Like Chicago, Portland has many moveable bridges that connect major parts of the city. In Chicago, you have to cross the Chicago River from the west or north to get into the central business district (or loop). For Portland, you’ve got to cross the Willamette River from the humongous east side to the west side and central business district.

But that’s where the similarities stop. While Chicago has twenty bikeable bridges* from Lake Shore Drive on the east to Roosevelt Road on the south, they are each 200-500 feet long and bicyclists ride amongst normal traffic (except for northbound Lake Shore Drive). To ride on the bridges in Portland, bicyclists ride on bike-specific facilities across five bridges, all over 1,000 feet long.

There is only one lane for people riding bikes.

From north to south:

  • Broadway – Sidewalk with one-way bike traffic and two-way pedestrian traffic in each direction.
  • Steel Bridge – Narrow sidewalk on the lower level with tw0-way bike and pedestrian traffic.
  • Burnside – Bike lane, one in each direction.
  • Morrison – 15-foot wide path for bicyclists and pedestrians, in both directions. The City of Portland has construction details on this new path.
  • Hawthorne – Sidewalk with one-way bike traffic and two-way pedestrian traffic in each direction.

It’s great that people riding bikes are accommodated but all of these bridges are excellent examples of “afterthought planning.” There are tens of thousands of people riding bikes across the bridges each day in very close quarters (see this video I made of people riding and walking on the Hawthorne Bridge). Expensive changes are being made now (or have recently been constructed) to accommodate the high volumes of bikes on the bridges.

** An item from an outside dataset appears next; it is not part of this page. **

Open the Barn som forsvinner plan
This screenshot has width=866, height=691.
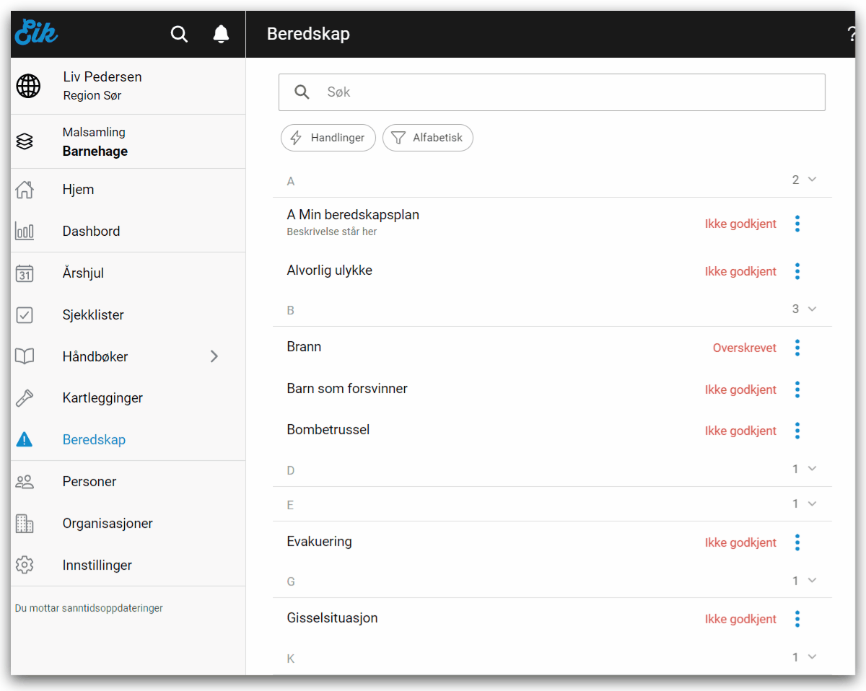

Complete streets policies are being adopted across the country that attempt to address our past experience with transportation infrastructure construction: bikes will be accommodate throughout all aspects of planning, design, and construction to ensure people riding across these bridges on bikes don’t have to tread carefully between joggers and high curb next to automobiles and buses traveling at 30 MPH.

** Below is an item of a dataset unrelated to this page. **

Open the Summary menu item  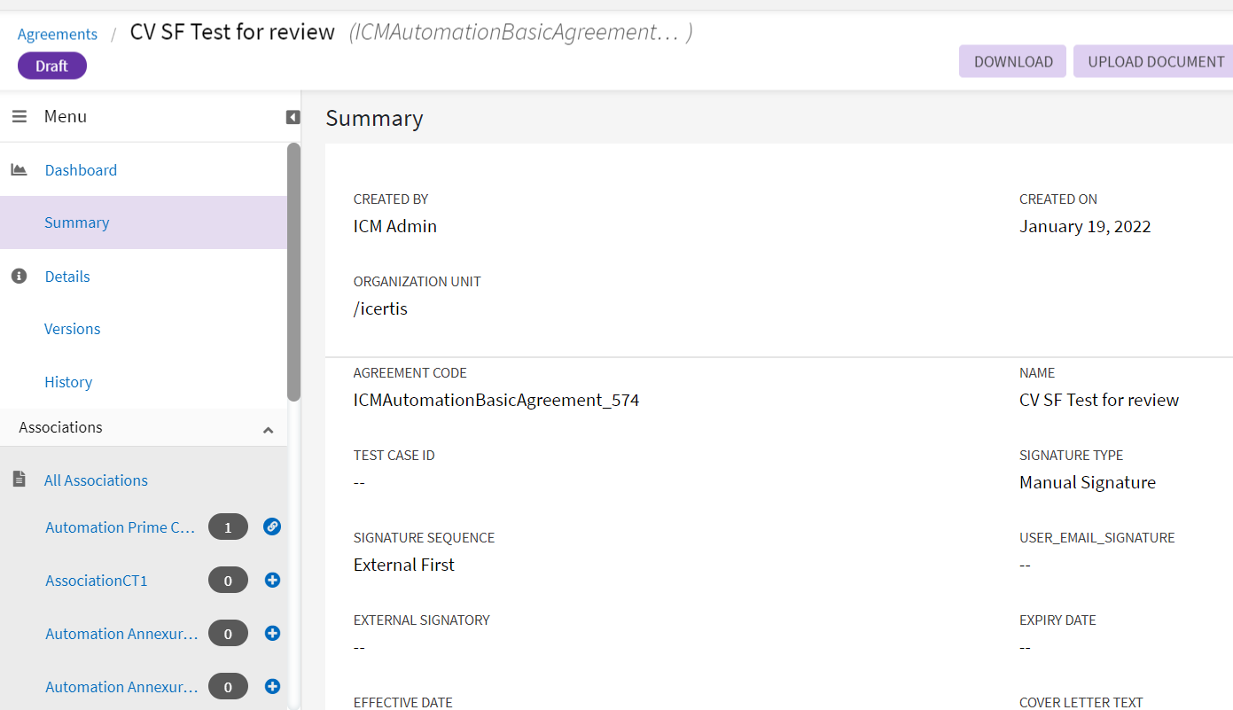[77, 222]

The Burnside bridge has a typical bike lane.

The Columbia River Crossing (a highway bridge replacement project between Portland, Oregon, and Vancouver, Washington) will be a failure for residents from the day it opens if it does not include facilities that allow for comfortable and convenient biking.

I didn’t appreciate the riding environment on any of the bridges** except for the Burnside bridge. This one seems most like the twenty Chicago bridges I have the choice of riding on each day on my commute to work – they look and act like typical streets. While bike-specific facilities like those on the five Portland bridges are not necessary, taking care to make cycling across bridges convenient and comfortable is a priority.

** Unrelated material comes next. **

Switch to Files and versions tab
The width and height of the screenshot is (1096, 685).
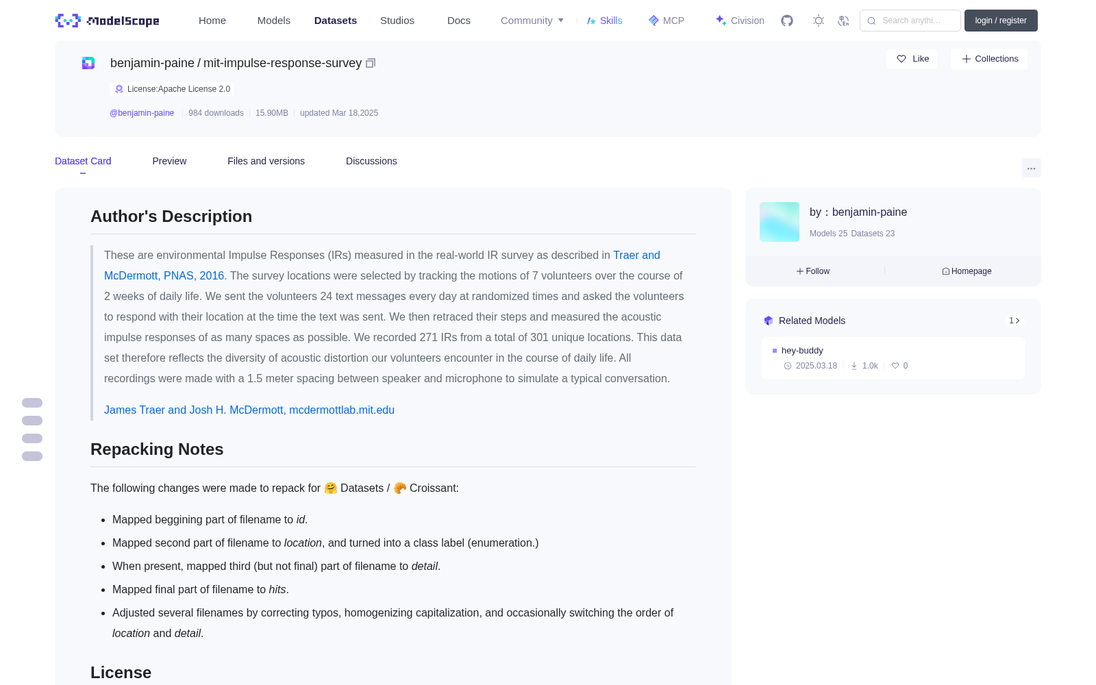tap(266, 161)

There’s only one path on the Steel Bridge and its on the lower level. You should probably only use this bridge recreationally because it doesn’t connect well into the street grid at either end.

*Only two of these twenty bridges have bike-specific facilities. Wells has a bike lane and a treatment to make cycling safer on the open-grate metal bridge. The Lakefront Trail traverses the Lake Shore Drive bridge.

*I did not ride on the Morrison bridge during my trip in April 2010.